Merci pour ces éléments complémentaires : toute information est bonne à prendre. C'est avec les petits rus qu'on fait les grand fleuves Very Happy . Ce qui est étonnant c'est qu'on retrouve des hommes du 608 un peu partout par petits groupes ou même seul.

Concernant la capture du 2e bataillon, c'est plausible. Pour le 3e Bon il y en avait au moins une partie au bivouac du 14 juin au soir et le détail du mouvement du 15 inclus bien le 3e Bon. De toutes façons, c'est bien à partir du 14 au soir que le régiment s'est disloqué (plus de colonel, ni de commandant tous les 2 prisonniers, pas de cartes d'EM, étirement excessif du régiment à pied, pas de liaison avec le CA, bouchons avec d'autres régiments, allemands sur les grands axes et pour compléter pas d'armement permettant ne serais-ce que pour faire des points de résistance). A propos des points de résistance j'ouvrirais un autre post pour savoir quelles sont les règles pour bloquer un carrefour (combien d'hommes, de matériel pour quelle efficacité).

Concernant le mythe des avions italiens, j'ai fait un post (http://3945loiret.forumgratuit.org/t119-avions-italiens-dans-le-loiret-en-juin-40-mythe-ou-realite) sur un autre forum à ce sujet avec le rapport d'un officier sur le bombardement du 14 juin.

A 16h, tandis que certaines de ces voitures se sont arrêtées au milieu de la route près du bivouac du régiment, pour laisser souffler leurs attelages, arrive une escadre de 12 avions italiens qui, opérant pas groupe de trois, en piqué, mitraillent et bombardent atrocement le carrefour près duquel sont arrêtés les réfugiés et le bivouac du régiment.

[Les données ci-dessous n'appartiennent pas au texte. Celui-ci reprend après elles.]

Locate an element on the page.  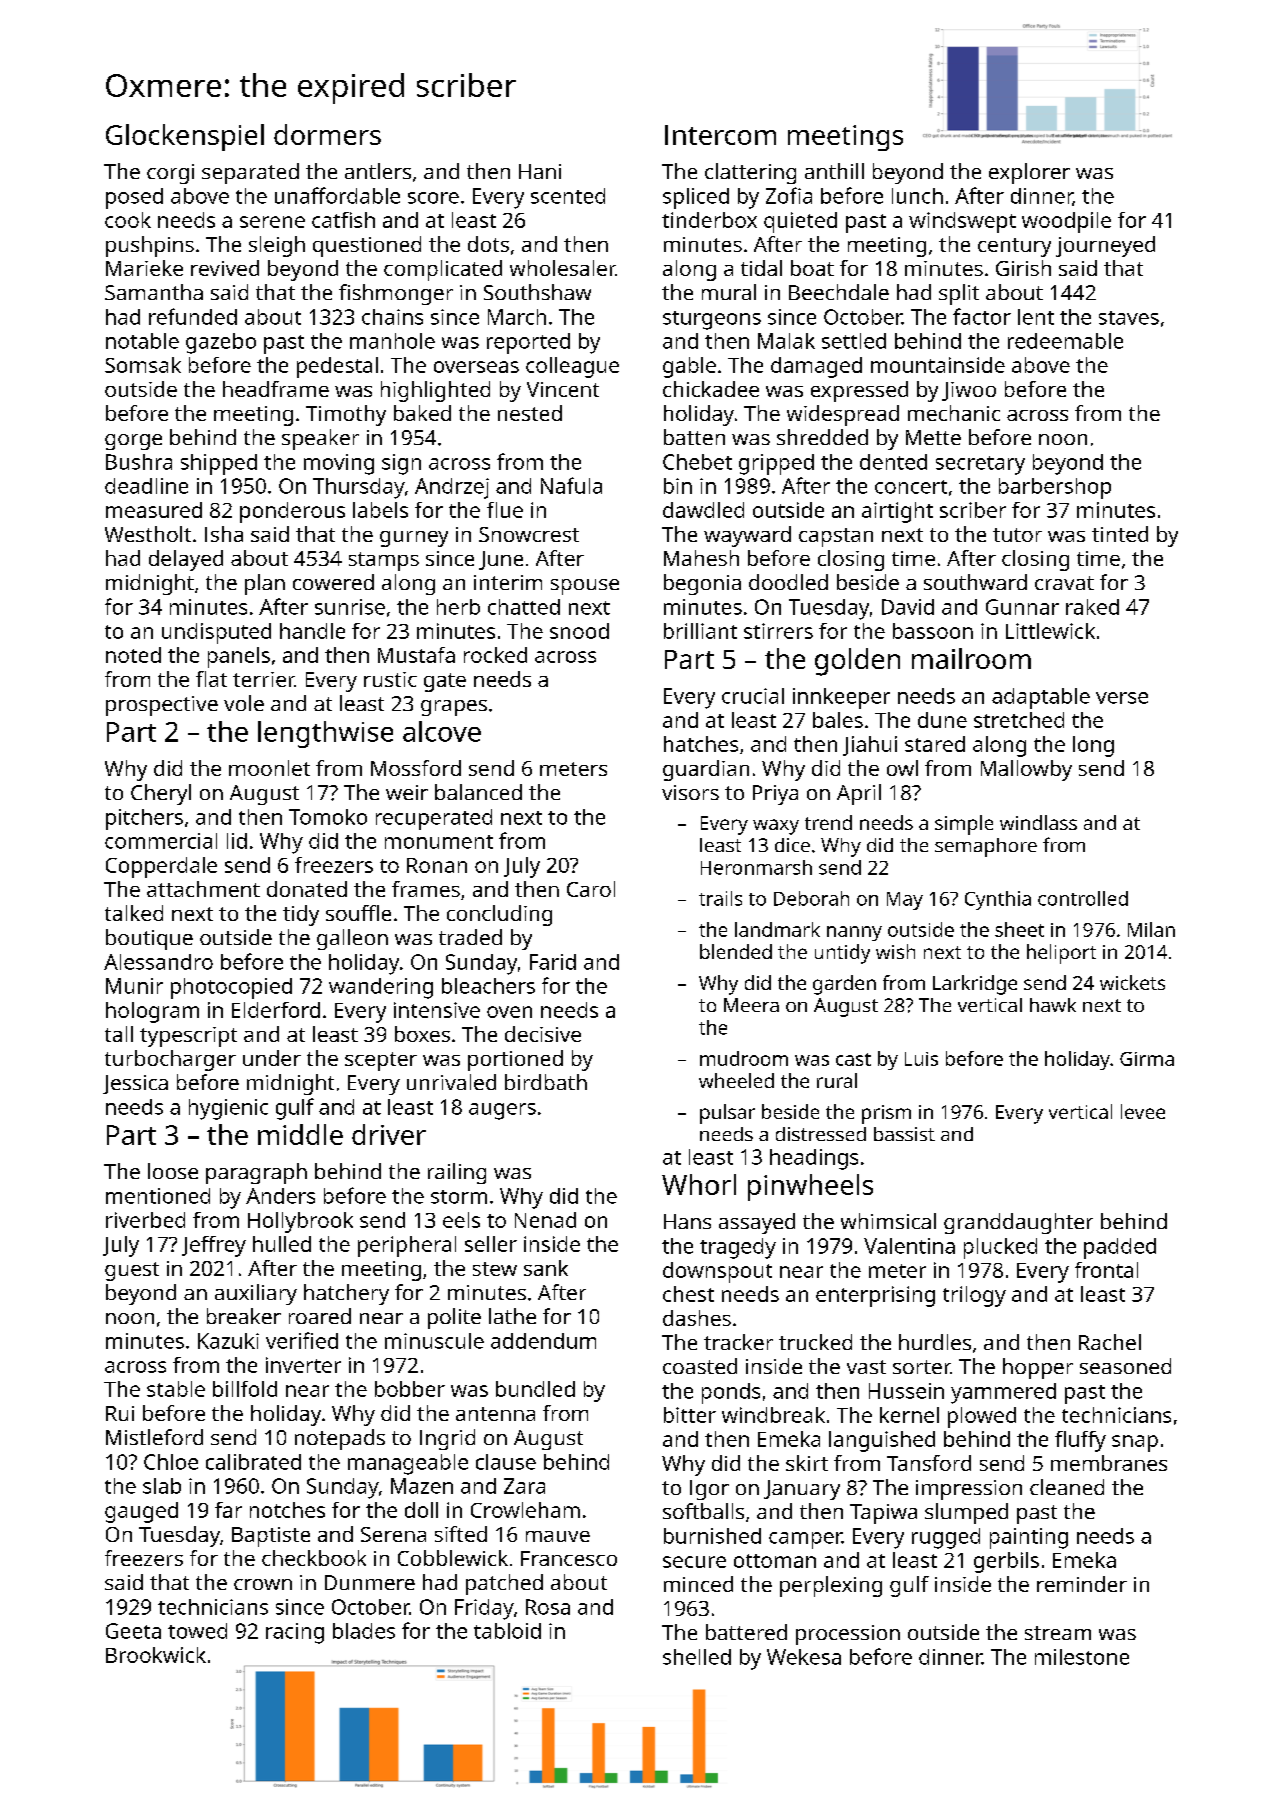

Le lieutenant Archimbaud prit en main le fusil-mitrailleur placé en DCA et le sert jusqu'à épuisement des cartouches. Les hommes tirent au fusil. Tant que le FM est en action les bombardiers se maintiennent à basse altitude (100m environ), bombardant et mitraillant la route et les bois qui la bordent. Mais ensuite ils descendront à très basse altitude et, passant au ras des arbres, à 40 ou 50m, mitrailleront et bombarderont le bivouac avec une très grande précision, jusqu'à 16h35.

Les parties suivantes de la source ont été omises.